Try it. Set down exactly the lines in the records below that run from the line with "[5 cech pokrowca" to the line with "[Mercedes G klasa", inclusive, and nothing more.

Dataset entries:
---*---

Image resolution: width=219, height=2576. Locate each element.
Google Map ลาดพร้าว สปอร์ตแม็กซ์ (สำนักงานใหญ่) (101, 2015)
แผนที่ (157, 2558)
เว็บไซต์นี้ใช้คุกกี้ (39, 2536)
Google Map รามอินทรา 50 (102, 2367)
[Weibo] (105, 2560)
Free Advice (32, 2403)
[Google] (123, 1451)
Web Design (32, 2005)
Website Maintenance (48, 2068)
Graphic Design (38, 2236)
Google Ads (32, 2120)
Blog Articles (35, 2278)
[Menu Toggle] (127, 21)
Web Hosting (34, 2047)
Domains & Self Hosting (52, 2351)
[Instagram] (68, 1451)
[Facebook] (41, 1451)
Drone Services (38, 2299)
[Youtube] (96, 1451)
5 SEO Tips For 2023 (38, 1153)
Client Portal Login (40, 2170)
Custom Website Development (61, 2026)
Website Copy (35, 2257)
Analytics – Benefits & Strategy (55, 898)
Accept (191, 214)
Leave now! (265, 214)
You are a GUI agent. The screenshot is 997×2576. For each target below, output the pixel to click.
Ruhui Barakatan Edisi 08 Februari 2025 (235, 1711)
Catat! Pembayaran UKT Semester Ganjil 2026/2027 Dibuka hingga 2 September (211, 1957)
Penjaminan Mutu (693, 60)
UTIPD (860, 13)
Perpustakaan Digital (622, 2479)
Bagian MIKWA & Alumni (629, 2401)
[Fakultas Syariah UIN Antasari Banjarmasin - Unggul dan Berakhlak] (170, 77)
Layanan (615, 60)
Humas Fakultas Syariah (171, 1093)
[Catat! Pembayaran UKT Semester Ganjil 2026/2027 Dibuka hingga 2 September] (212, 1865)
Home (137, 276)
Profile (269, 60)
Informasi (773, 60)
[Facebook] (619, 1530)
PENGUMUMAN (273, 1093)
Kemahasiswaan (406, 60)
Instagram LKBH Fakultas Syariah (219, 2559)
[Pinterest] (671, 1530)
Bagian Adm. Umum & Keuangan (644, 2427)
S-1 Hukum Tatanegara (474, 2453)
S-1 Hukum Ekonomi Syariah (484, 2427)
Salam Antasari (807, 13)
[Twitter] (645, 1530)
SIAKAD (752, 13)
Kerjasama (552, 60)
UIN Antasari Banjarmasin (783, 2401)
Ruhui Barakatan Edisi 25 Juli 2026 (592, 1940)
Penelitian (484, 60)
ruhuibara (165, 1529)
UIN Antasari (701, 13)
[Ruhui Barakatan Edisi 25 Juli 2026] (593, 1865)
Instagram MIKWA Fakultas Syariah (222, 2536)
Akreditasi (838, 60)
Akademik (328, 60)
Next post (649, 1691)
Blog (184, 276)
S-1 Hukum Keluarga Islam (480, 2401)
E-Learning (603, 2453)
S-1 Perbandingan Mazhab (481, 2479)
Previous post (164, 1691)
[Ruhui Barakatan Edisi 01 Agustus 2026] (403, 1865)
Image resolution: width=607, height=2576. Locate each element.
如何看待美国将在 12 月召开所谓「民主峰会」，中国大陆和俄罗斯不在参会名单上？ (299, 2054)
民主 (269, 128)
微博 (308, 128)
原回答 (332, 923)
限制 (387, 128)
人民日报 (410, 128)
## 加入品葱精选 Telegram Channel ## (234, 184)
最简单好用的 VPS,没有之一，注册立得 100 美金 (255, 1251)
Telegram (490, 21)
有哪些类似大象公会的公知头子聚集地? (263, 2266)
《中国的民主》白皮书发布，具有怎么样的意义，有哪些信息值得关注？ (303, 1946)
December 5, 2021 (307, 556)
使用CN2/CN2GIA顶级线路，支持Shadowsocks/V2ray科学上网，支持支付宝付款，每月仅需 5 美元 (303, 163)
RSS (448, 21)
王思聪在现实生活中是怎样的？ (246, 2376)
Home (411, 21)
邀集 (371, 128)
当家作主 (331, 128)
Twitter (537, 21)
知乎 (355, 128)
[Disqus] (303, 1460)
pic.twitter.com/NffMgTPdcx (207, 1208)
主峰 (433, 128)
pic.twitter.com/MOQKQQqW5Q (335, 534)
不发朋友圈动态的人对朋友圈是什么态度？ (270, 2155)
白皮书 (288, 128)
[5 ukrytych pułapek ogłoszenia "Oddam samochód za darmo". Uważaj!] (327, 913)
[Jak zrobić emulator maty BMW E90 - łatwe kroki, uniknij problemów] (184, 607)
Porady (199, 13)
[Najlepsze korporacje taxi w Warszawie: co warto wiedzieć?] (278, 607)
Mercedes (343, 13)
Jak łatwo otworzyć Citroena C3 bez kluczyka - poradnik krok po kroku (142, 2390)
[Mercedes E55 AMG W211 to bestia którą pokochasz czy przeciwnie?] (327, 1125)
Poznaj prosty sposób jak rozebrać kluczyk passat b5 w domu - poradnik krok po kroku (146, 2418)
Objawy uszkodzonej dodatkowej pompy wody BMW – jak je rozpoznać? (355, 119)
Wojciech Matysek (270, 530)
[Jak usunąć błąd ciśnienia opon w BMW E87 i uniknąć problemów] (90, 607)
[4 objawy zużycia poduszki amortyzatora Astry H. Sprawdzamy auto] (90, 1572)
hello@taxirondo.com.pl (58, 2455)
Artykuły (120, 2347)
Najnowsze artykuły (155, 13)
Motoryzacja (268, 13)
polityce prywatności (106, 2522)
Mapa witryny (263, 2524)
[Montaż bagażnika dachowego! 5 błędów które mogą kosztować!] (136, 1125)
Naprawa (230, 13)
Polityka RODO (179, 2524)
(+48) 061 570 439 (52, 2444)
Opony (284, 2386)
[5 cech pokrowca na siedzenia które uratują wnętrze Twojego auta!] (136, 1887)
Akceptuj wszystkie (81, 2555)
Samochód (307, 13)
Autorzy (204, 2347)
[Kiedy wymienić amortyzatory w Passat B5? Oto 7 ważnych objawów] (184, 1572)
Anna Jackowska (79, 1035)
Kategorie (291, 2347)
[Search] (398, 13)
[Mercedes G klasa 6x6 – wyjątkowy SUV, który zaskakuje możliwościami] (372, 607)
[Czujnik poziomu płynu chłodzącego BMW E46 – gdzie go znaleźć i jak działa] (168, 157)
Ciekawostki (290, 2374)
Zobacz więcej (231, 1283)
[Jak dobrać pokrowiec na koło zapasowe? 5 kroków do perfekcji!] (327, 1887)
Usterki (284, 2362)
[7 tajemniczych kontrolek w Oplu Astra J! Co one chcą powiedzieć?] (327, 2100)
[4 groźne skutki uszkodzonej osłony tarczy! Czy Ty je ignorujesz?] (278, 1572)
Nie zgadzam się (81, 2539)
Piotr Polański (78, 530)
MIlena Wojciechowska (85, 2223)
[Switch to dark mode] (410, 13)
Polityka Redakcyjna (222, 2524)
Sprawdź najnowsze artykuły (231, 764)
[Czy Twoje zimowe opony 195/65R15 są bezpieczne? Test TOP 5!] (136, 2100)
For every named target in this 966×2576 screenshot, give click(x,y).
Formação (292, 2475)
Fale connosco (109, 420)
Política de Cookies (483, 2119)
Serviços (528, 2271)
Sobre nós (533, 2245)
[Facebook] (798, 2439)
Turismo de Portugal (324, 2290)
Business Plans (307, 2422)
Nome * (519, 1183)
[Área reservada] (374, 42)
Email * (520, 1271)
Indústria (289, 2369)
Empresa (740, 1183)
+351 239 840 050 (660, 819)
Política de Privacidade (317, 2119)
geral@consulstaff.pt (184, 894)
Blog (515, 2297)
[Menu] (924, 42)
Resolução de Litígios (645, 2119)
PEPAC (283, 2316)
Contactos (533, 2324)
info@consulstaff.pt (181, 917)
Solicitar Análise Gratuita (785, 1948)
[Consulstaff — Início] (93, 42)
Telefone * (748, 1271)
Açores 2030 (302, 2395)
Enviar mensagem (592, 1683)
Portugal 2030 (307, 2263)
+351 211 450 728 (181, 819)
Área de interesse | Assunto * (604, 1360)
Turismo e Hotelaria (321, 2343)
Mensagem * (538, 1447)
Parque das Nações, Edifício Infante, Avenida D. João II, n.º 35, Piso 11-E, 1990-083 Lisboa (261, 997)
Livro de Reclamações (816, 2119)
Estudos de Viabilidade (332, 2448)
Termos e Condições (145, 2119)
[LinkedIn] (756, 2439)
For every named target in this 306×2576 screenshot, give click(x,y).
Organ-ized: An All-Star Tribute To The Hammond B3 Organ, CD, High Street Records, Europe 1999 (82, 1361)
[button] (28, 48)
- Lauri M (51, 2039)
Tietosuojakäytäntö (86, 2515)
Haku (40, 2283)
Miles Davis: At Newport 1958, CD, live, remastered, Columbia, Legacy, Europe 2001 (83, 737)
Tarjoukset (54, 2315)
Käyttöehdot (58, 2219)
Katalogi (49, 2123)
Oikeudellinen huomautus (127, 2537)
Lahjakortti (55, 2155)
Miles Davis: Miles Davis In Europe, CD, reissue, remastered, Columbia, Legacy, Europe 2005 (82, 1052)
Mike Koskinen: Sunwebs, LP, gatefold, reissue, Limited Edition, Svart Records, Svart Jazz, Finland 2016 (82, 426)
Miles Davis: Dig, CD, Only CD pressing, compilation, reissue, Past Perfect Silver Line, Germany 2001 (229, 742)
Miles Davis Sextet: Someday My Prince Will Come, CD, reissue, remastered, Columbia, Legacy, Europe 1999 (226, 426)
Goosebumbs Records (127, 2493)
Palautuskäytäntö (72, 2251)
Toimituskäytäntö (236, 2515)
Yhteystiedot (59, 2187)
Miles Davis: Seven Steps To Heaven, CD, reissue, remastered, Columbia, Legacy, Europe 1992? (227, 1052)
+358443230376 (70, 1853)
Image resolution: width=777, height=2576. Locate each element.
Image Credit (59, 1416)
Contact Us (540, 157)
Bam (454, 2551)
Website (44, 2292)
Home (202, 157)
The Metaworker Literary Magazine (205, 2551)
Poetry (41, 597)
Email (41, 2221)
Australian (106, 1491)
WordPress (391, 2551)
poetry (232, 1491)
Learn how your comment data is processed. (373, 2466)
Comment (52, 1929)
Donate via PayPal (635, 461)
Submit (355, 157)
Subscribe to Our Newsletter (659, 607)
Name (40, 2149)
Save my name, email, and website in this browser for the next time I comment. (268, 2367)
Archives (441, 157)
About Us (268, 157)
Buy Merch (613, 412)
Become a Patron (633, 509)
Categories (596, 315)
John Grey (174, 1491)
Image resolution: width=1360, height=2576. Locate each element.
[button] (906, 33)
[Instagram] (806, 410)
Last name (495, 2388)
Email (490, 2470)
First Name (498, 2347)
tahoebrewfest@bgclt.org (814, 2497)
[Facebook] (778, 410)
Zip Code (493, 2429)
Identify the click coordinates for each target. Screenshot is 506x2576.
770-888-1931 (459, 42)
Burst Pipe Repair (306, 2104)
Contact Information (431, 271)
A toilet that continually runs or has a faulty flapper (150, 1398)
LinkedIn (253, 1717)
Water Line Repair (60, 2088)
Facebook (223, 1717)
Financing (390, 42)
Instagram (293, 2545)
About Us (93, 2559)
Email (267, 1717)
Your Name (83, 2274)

---*---

Result of this task.
[5 cech pokrowca na siedzenia które uratują wnętrze Twojego auta!] (136, 1887)
Akceptuj wszystkie (81, 2555)
Samochód (307, 13)
Autorzy (204, 2347)
[Kiedy wymienić amortyzatory w Passat B5? Oto 7 ważnych objawów] (184, 1572)
Anna Jackowska (79, 1035)
Kategorie (291, 2347)
[Search] (398, 13)
[Mercedes G klasa 6x6 – wyjątkowy SUV, który zaskakuje możliwościami] (372, 607)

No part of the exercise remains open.